All around, the tribe were waking up in the morning sun. Some watched her pass by with wary eyes, but her actions had afforded her the sort of wary respect that was the best many hybrids could hope for. That, she was used to. They might look at her as if she would burst into flames without warning, but they saved their anger. She smelled fresh rainwater where it collected overnight in the central hollow of a giant bromeliad, and felt a little life and energy return as she lapped up the cool waters.
A rank scent reached her nose as she licked away the last droplets from her lips. Her thoughts turned back to Donnu, and her stomach twisted with the thought that Laana had doomed him to a long death, and that was what gave her the final push to tell the truth. She surpassed a growl and found the twins' nest. Kuku was gone, but Donnu and Prinu lay curled up together, both sleeping. To Kois' relief no smell of decay emanated from the bites. She left them to their rest, grateful for the small load off her back even if so much more pressed down upon her. At least now she could look Kuku in the eye again.
Perhaps she should find Laana and let her know too. For all she had done, she didn't deserve that fear upon her. But the rotting stench still hung in the air. Kois stopped, a paw raised in curiosity, and sniffed. Not Anameis' scent markers - foul though her spray was, it kept predators at bay, and to Kois it was a paradoxically unpleasant sign of safety. No matter what else Laana brought upon them, Kois thanked Anameis and the whims of fate alike that they'd had the good fortune to not run into another ape.
Following the scent, she nosed aside a spray of fan-shaped leaves and saw what happened. The remains of the bearyena that the tribe had taken down last night lay rotting in the grass. Kois' hungry tribemates had descended upon it after she helped drag it back, devouring muscles and organs and leaving the corpse wide open. Sharp white ribs stabbed the air above a gutted body cavity crawling with black flies. Dark eyes bulged from the creature's face, as though caught by surprise at its fate. Its mouth hung open, frozen in a last gasp for air. This close up, the smell made Kois' eyes water. She blinked, and it spilled from her eyes and into her fur.

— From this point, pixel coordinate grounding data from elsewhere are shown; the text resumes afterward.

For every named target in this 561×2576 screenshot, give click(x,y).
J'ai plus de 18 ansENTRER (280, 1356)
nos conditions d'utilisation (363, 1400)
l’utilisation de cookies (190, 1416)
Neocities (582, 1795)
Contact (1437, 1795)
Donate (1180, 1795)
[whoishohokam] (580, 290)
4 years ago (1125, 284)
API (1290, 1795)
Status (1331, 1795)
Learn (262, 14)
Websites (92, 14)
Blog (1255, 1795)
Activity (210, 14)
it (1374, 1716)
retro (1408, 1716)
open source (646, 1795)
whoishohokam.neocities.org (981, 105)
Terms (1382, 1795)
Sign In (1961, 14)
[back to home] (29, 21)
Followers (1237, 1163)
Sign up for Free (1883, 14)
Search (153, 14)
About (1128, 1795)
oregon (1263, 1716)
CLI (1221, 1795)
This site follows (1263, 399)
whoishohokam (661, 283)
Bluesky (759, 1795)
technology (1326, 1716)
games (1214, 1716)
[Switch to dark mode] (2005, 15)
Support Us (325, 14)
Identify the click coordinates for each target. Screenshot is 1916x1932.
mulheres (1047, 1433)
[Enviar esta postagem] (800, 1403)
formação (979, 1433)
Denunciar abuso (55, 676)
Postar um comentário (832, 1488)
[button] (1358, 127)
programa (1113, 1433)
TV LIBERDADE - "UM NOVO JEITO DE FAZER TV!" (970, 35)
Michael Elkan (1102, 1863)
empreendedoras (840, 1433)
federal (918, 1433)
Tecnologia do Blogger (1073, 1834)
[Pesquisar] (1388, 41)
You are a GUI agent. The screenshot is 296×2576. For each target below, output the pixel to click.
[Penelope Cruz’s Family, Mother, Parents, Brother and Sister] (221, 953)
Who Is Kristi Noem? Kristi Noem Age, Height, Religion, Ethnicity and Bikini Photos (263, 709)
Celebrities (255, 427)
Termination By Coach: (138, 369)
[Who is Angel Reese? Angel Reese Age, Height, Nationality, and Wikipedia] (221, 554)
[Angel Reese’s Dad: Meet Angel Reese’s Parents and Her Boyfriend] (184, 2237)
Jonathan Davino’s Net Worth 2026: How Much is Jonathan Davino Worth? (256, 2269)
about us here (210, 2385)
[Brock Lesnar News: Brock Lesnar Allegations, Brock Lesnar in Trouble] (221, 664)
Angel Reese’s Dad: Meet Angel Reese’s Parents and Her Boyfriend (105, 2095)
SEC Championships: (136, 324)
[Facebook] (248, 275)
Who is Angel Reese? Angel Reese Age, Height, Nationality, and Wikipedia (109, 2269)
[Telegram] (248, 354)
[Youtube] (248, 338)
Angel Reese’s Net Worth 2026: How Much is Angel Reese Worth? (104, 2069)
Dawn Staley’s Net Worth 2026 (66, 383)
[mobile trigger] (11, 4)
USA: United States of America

A trio of nichelings, gathered around the corpse, looked up at her approach. Iskome and Kuku, who each bore a digging paw, had been hollowing out the ground below the body, and Meana oversaw the pair. They froze in their work as if expecting her to comment. She gave them a nod of approval, understanding as they must that the smell of blood and rotting flesh attracted predators, and burying the remains would mask their presence. "Let me help you."
Sniffing down the trail of her thoughts, she knew she was postponing an inevitable confrontation with Laana, but the tribe's safety came first and they needed to see a steady-headed leader now more than ever. Her paws churned up great clumps of red earth, softened by the night's rain. In her exertion she remembered burying Reko - the same broken earth, the flies and the smell of blood and death everywhere. Had they stayed, they would have left the bones for a year, and unearthed her clean skull and laid it in the nest so that she could bless the place where life began in her death. Kois' lips pulled back a little, exposing a glimmer of teeth. Reko had been denied the death rites Laana begged Kois for, and Yuki denied a connection to his mother, for he should have been there for the final blessing...
She put the thought away and pushed herself back into this moment: the exertion of muscles, the parting of root-woven soil under her claws and its rich, rain-washed scent. Meana, though the least suited to digging among the four, kept by her side. "Are you...?"
"I will live," said Kois. Over the last few days she had taken the chance to connect with her tribemates, having known them only in passing before their journey. She had discovered that Meana was an insightful nicheling, with an understanding of others that exceeded her two-gem age. It was Meana who had been the first to calm the tribe in the wave of Kois' revelation, pointing out that no matter what brought them here, the jungle was the immediate danger, and no amount of fighting would fix a past lie. Without her, Kois might never have slept at all. The few words she managed could never convey her gratitude for another sensible nicheling among the tribe.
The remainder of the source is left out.